Pace Gallery, 537 West 24th Street, New York, NY 10011
2. Timur Si-Qin at Société, Berlin
Berlin-based artist Timur Si-Qin once again combines the messianic tone of advertising with lush imagery in his latest show at Berlin’s Société. In “Campaign For a New Protocol, Part I,” images of glossy foliage, fashionably colored sand and enticingly textured surfaces are either overlaid (and titled) with New-Agey slogans or left blank, which seems like a choice even more based on some expensive marketing strategy. Visually, these new works function like the artistic extrapolation of whatever enlightened craze currently preached by an elite of privileged individuals. The almost funny press text, sprinkled with cringy expressions such as “secular faith of the real” or “mysticism for the anthropocene,” is a perfect introduction to Si-Qin’s overlap of prophetic slogans and originalist imagery. In the end, the viewer shall decide whether this is to be interpreted as a complex joke, or simply a reflection on the consequences of our inflationary need for inspirational content.
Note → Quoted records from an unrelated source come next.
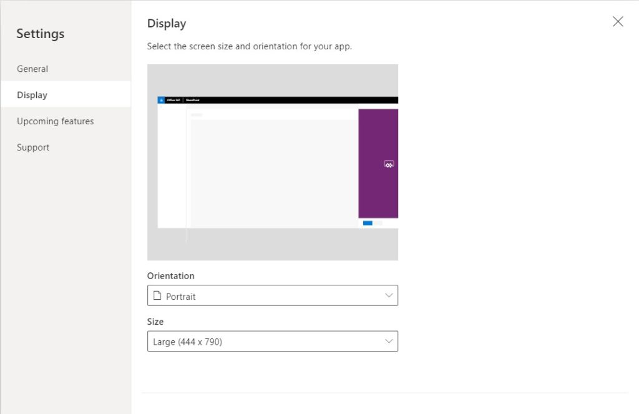Click the blue button below the purple panel

click(x=368, y=223)
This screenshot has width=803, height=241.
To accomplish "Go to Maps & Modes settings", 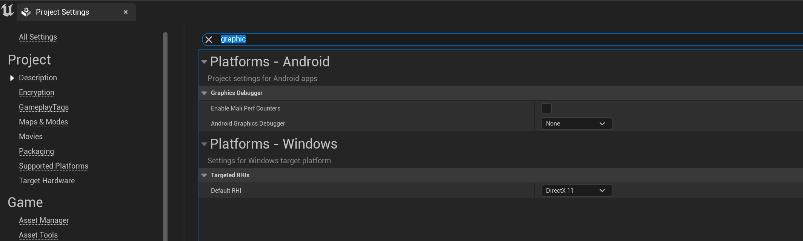I will (43, 122).
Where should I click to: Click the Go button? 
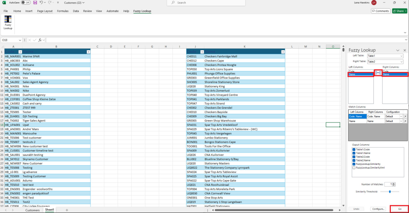399,209
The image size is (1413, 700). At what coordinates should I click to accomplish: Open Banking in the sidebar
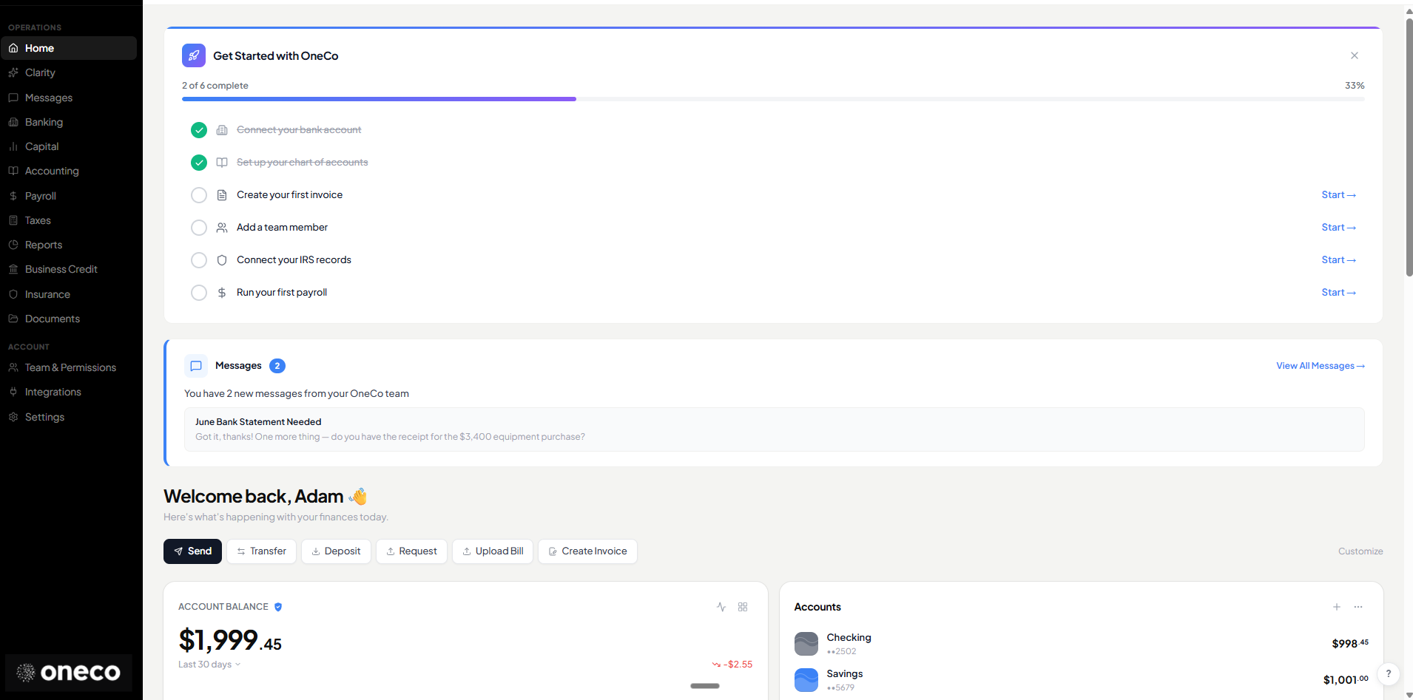[x=44, y=122]
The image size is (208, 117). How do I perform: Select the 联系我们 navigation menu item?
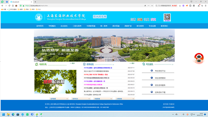(164, 26)
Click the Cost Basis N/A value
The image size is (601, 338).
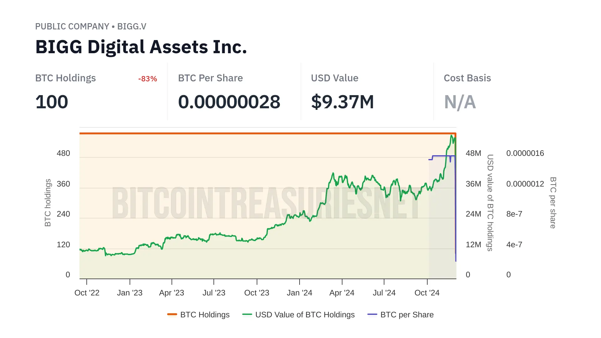coord(460,102)
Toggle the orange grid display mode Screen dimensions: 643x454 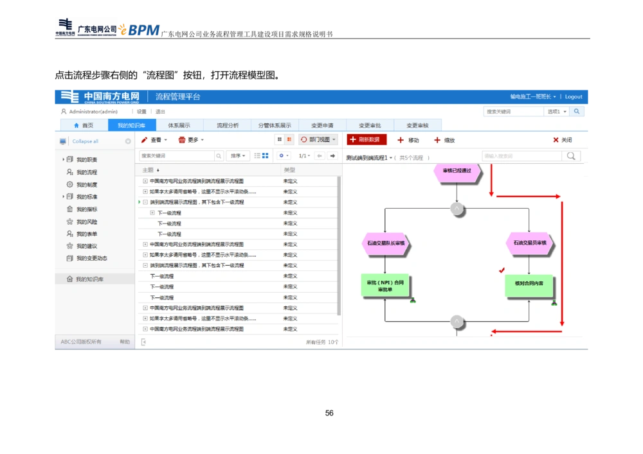pos(289,139)
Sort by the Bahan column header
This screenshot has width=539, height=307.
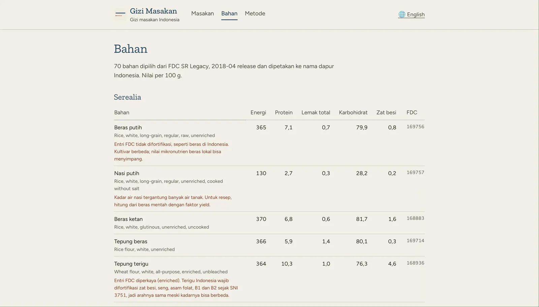pos(122,112)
Société, Genthiner Strasse 36, 10785 Berlin
3. Sylvie Fleury at Karma International, Los Angeles
Sylvie Fleury’s reputation is undoubtedly a solid one. She’s known for her interest in consumer culture, the world of luxury and its intersectionality with art. At Karma International’s LA space, Fleury has let the city inspire her – in fact, most of the pieces on view were produced during the weeks prior to the opening. Titled “LA Bougainvillea,” it highlights colors inherent to the Californian skies and nature – from deep orange to soft green over pulsating purple and hot pink. The artist applies this palette to a series of fluffy paintings - made out of fake fur - sculptures of cast boots, as well as a limited edition sweater and lipstick. An almost relaxing impression of sloppiness emanates from this body of work: it somehow captures LA’s signature blend of glamour, ease, and shallowness in an effortless way.
Karma International, 4619 W Washington Boulevard, Los Angeles, CA 90016
4. Sophia Al-Maria at Project Native Informant, London
Qatari-American artist Sophia Al-Maria continues her exploration of the sexism and violence inherent to celebrity culture. In her show “ylism,” currently on view at London’s Project Native Informant, she presents a group of works in which actress Bai Ling occupies a central role. Blurring the lines between reality and fiction, Al-Maria creates video works in which one can witness the Chinese-American actress explain career choices – such as her decision to pose for Playboy magazine – or whisper affirmations of self-love, among others. The formats, setting and narrative structures chosen by Al-Maria make for an almost intimate experience, transforming the gallery space into a sort of digital confession room; some works are also on view on Project Native Informant’s website, which is a refreshing way to give digital audiences access to an interesting practice.
Project Native Informant, Morley House,26 Holborn Viaduct, London EC1A 2AQ
5. Marianne Vlaschits at Galerie Nathalie Halgand, Vienna
Over the past couple of years, artist Marianne Vlaschits has created a body of work that proposes female-centric science-fiction scenarios, dystopias, and visions of potential futures. She expands her vocabulary in her current show at Galerie Nathalie Halgand, titled “A New Home.” Curious and undismissive, Vlaschits finds inspiration in a wide array of sources, which are pleasantly eclectic: Science-fiction writer Ursula K. Le Guin seems as much a driving force as cosmology or the movie Avatar. Yet, it is also a very organized exhibition, almost scholarly in its declination of topics, colors, and formats. While the author of these lines might be slightly biased – he curated a show by the artist some years ago – “A New Home” certainly manages to combine the softness of a dream with the sharpness of reality into a tempting recipe.